------ RECORDS SHOWN

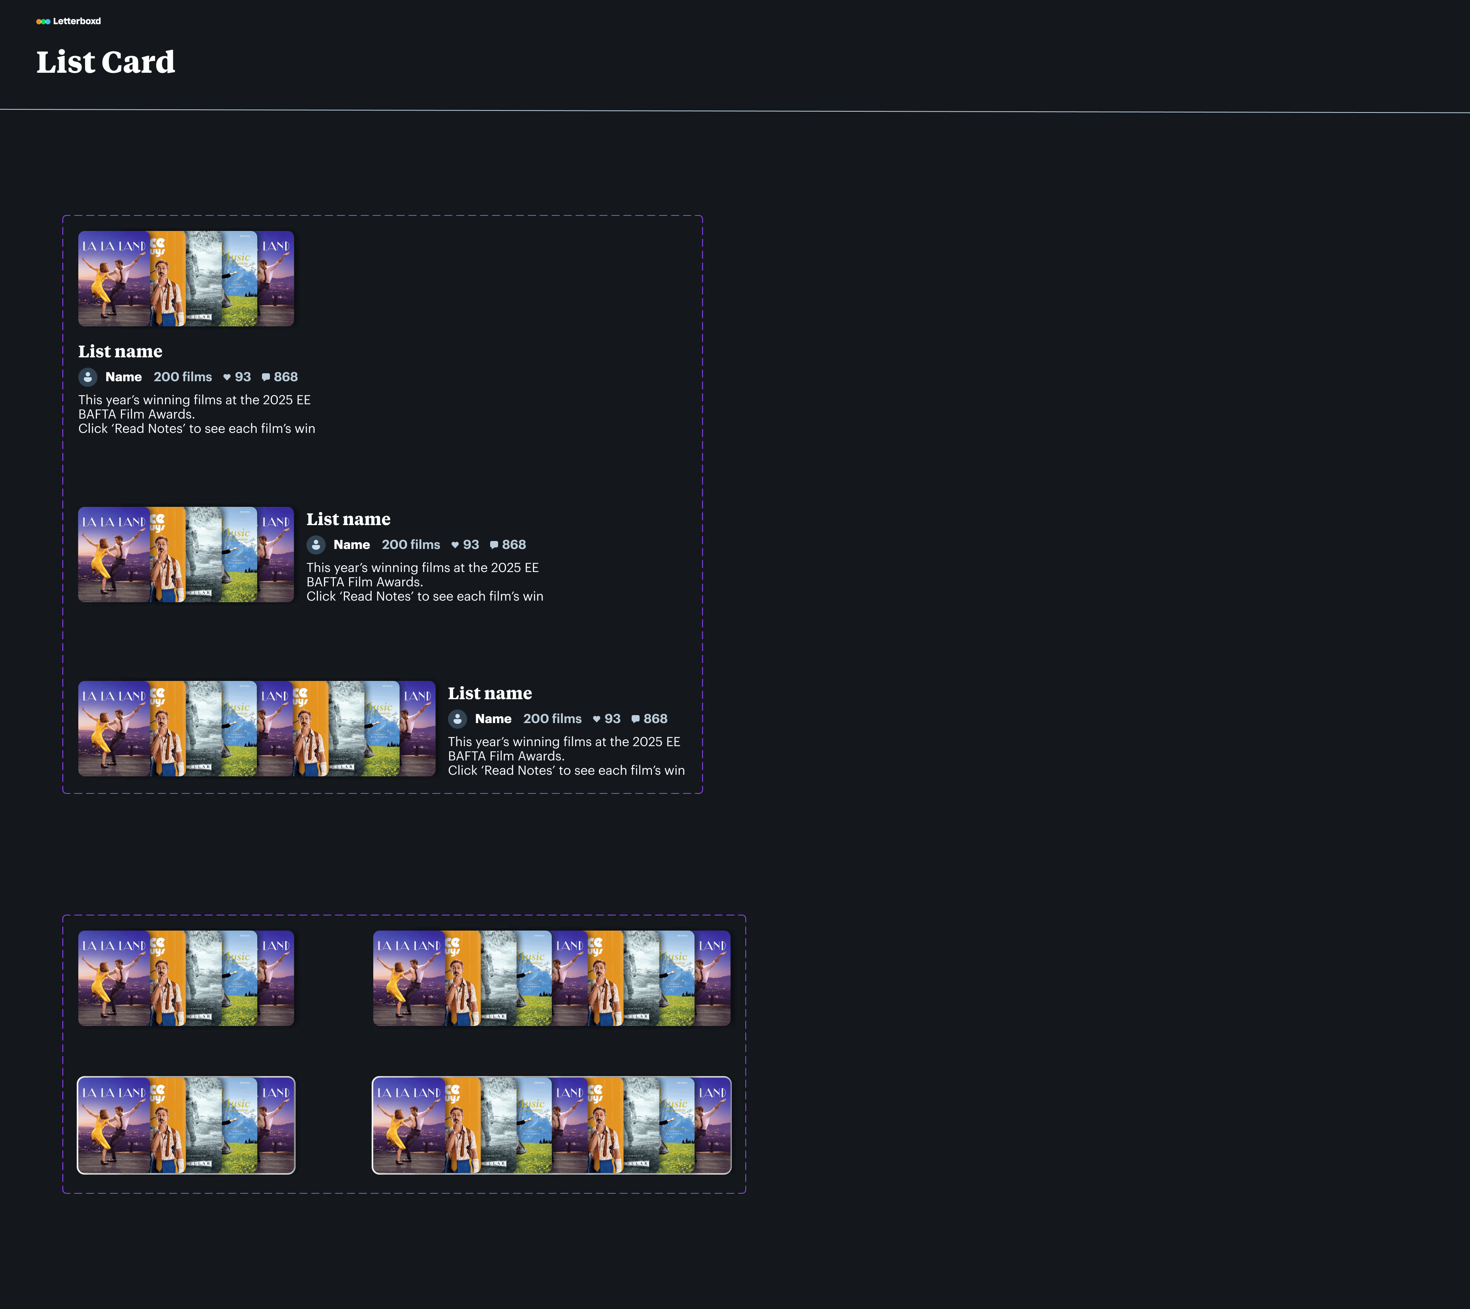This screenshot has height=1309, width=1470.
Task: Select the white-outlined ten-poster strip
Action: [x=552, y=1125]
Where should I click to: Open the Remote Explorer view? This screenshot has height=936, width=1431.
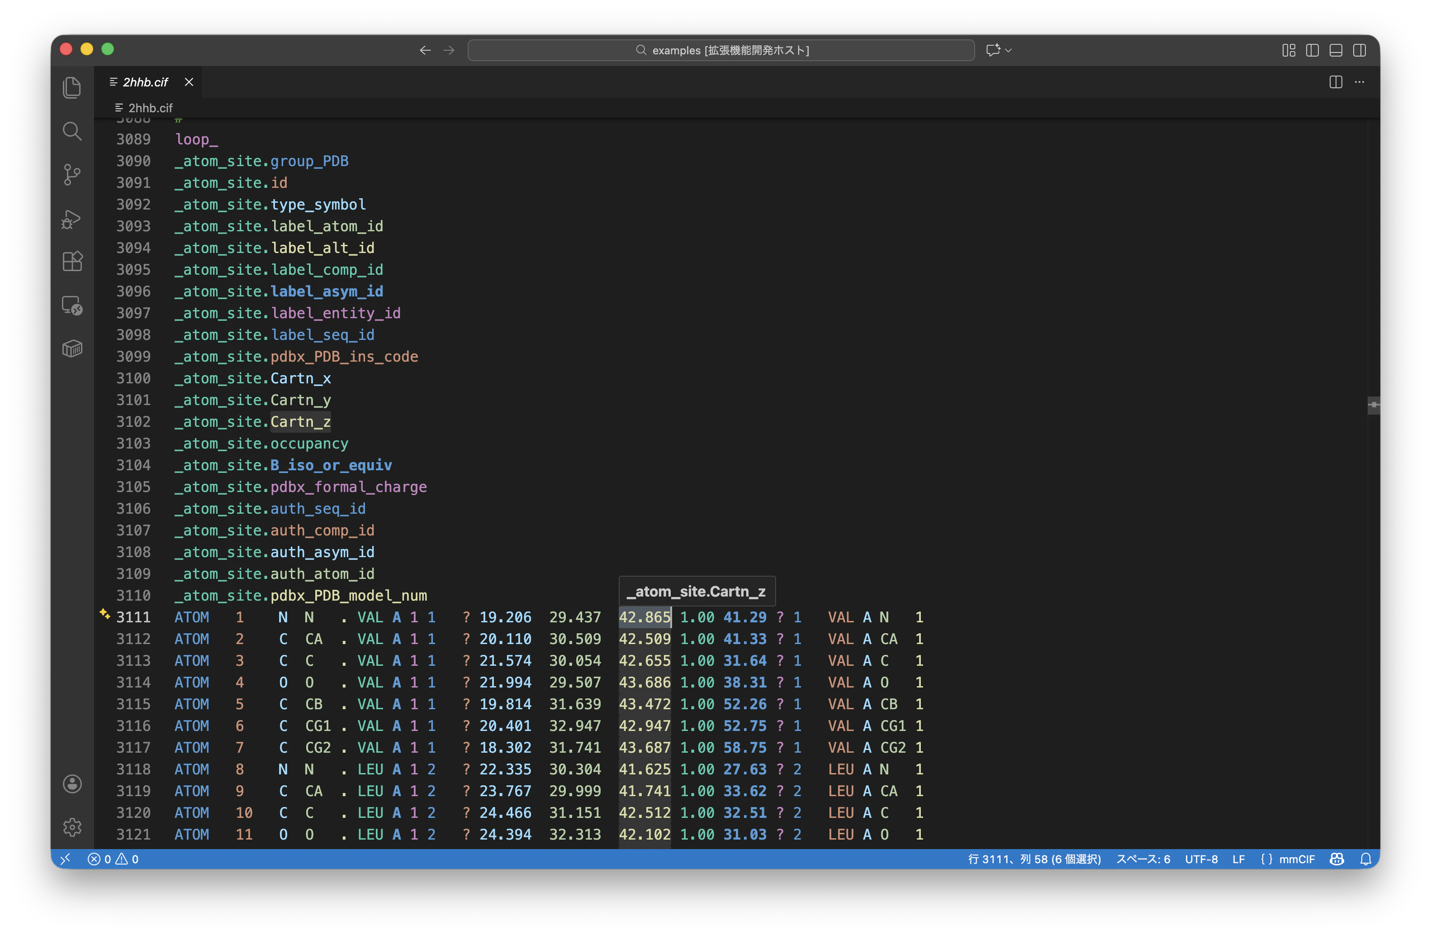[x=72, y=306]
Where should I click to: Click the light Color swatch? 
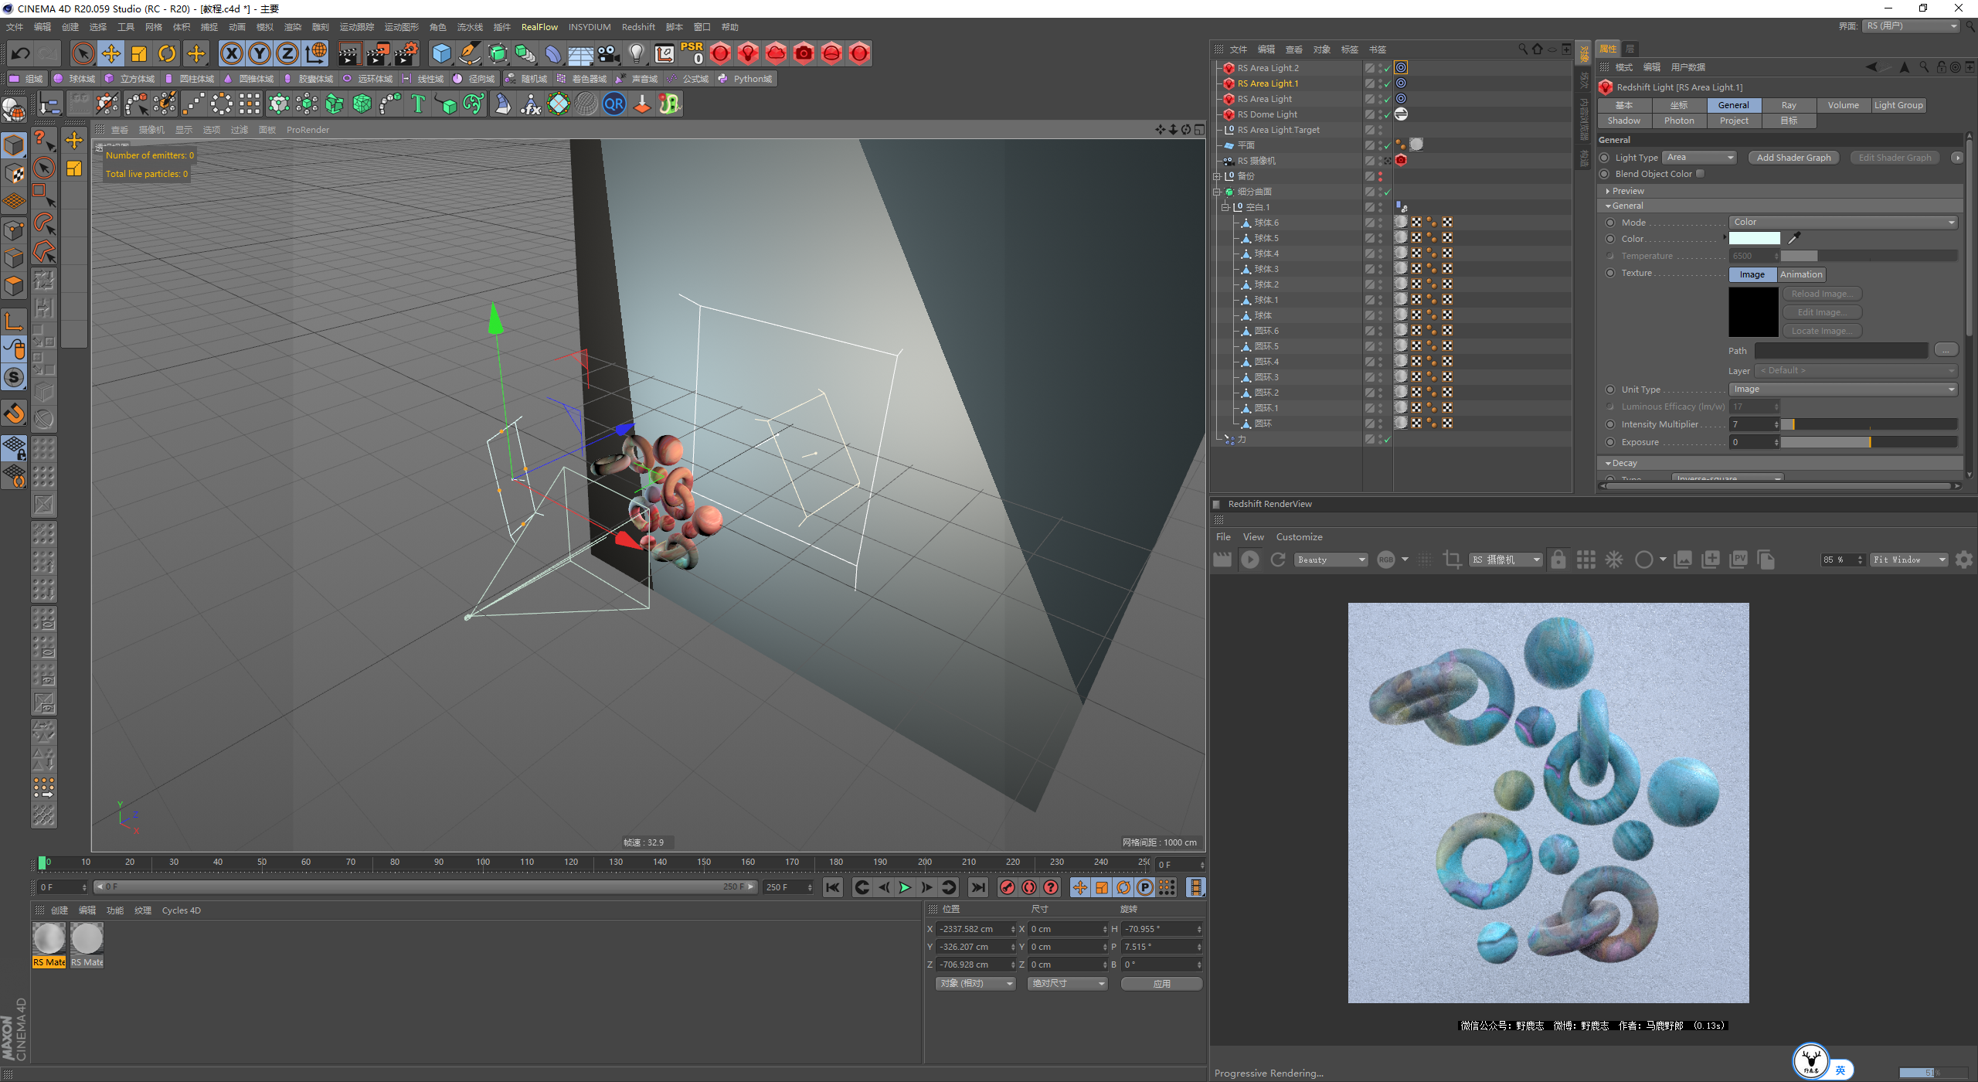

------------

= WHAT IS REQUIRED =
Pictures are to be omitted. The lines from the line holding "Where should I click to: Open" through the closing line of the data above are to be set down exactly, and nothing more.

= COMPLETED TASK =
Where should I click to: Open the Remote Explorer view? This screenshot has height=936, width=1431.
[x=72, y=306]
Where should I click to: Click the light Color swatch? 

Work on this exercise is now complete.